You are viewing a plain text version of this content. The canonical link for it is here.
Posted to dev@daffodil.apache.org by Patrick GRANDJEAN <pa...@yahoo.fr.INVALID> on 2018/12/11 22:01:35 UTC

DFDL & Input Formats

Hi !
My name is Patrick and I have recently attended a Spark meetup in Boston where Mike Beckerle has presented Apache Daffodil (incubating). I work for a company that has to deal with many data formats, both new (JSON, XML, YAML, Protobuf, etc) and old (EDIFACT, IATA formats, etc). More recently, we have started to process files in Hadoop and we have developed "input formats" for each data format. Basically, an input format tells Hadoop how a file can be split into smaller parts to be processed.

To give an example, let's consider a huge XML having the following structure:
<root schemaVersion="1.2.3">  <transaction>...</transaction>  <transaction>...</transaction>  ...  <transaction>...</transaction>
</root>

Each transaction needs to be processed individually. An input format can split such XML into a list of valid XMLs, each containing a single <transaction>:
<root schemaVersion="1.2.3">  <transaction>...</transaction></root><root schemaVersion="1.2.3">  <transaction>...</transaction></root>...
It is not necessary to completely parse the XML at that moment, only to split into smaller pieces. Therefore, parsing <transaction> can be bypassed, except to detect the closing tag </transaction>.
I was wondering if DFDL has such a concept of splittable file. If not, would it be interesting to add it? The main advantage I see is: if DFDL can describe a data format and how to split it, then one could use a generic Hadoop input format to process files using DFDL. In other words, in addition to parsers and unparsers, users could have Hadoop input formats for (almost?) free.
Please let me know if this idea makes sense in the context of Apache Daffodil. I would love to discuss this further.

Kind Regards,Patrick.

Re: DFDL & Input Format

Posted by Mike Beckerle <mb...@tresys.com>.
Patrick,


So, ability to split fast is dependent on data format and behavior of the data.

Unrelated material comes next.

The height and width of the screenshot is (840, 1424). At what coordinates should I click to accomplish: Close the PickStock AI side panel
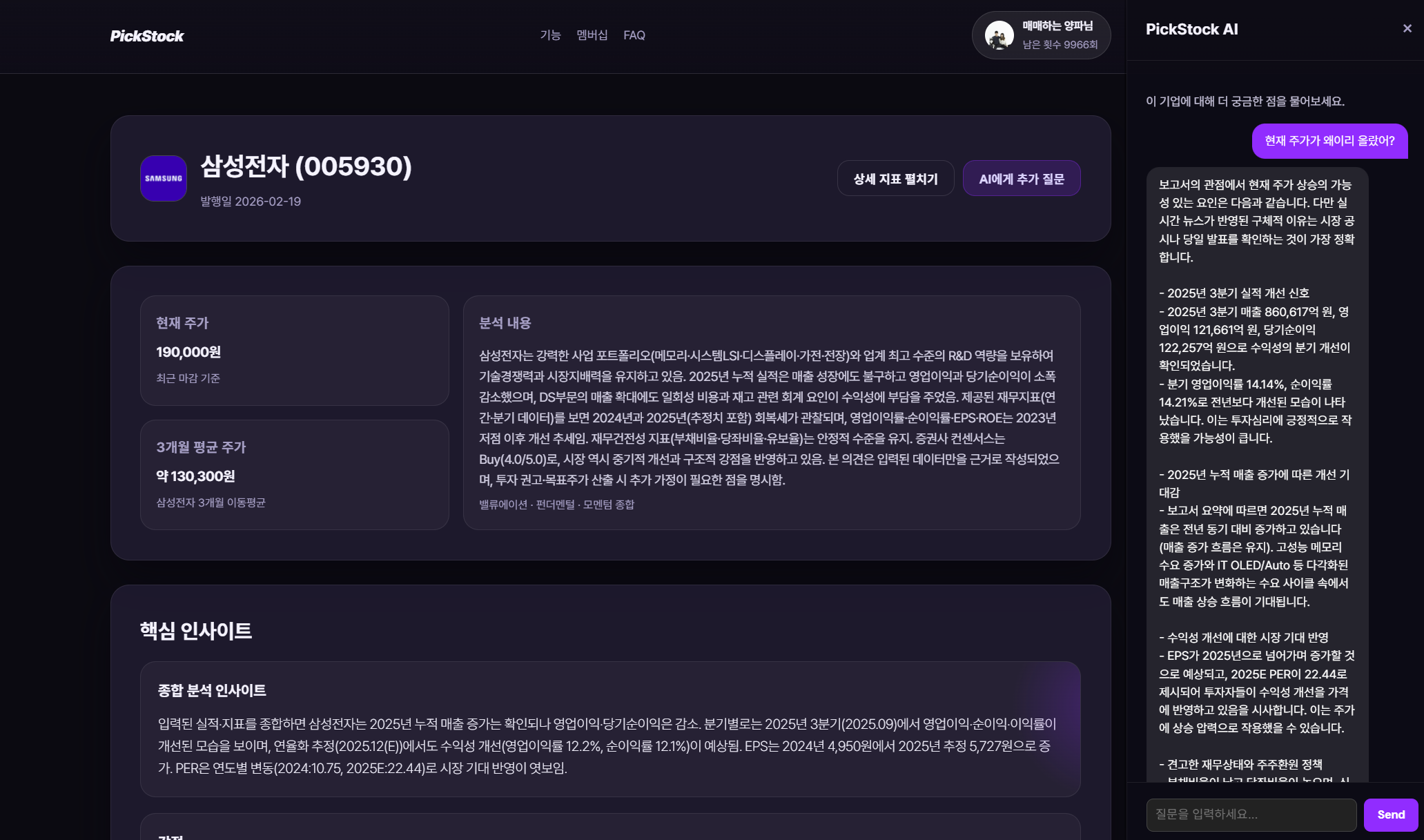tap(1407, 28)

In the XML example you gave, you are depending on fast scan for the terminator "</transaction>", with no way that gets tripped up by quoting problems like that string appearing within the data itself. Pretty safe assumption for XML usually.


Consider  https://github.com/DFDLSchemas/GeoNames


GeoNames is a really good candidate for exactly the sort of fast-split-up you are taking about. It's 2+ gigabyte file compressed, and the data stream could be rapidly split up.


So I modified the
https://github.com/OpenDFDL/daffodil-spark

example. It now processes GeoNames data using spark, and that should show you how to "fast parse" data.  The geonames data is a file of "quasi-XML" data that needs to be massaged back into real XML form, and it's really big. The "test" for geonames here reads a compressed geonames data file (small sample included), and writes out a compressed spark RDD as files.

I think it illustrates that you have to drive the parser sequentially to split the data, but then after that all subsequent processing (in this case, assembling the fragments of quasi-XML into an actual piece of well-behaved XML) is spark-parallel work.

Give it a look see. I'm not much of a spark expert but I *think* this is going to create parallel data as fast as daffodil can separate it off.

-mike beckerle
<https://github.com/DFDLSchemas/>

<https://github.com/DFDLSchemas/>


________________________________
From: Mike Beckerle <mb...@tresys.com>
Sent: Wednesday, December 12, 2018 11:50 AM
To: dev@daffodil.apache.org; Patrick GRANDJEAN; users@daffodil.apache.org
Subject: Re: DFDL & Input Formats


Thanks for raising this Patrick.


I'm CCing this to users@daffodil.apache.org and will respond there first about ways to use Daffodil to do this.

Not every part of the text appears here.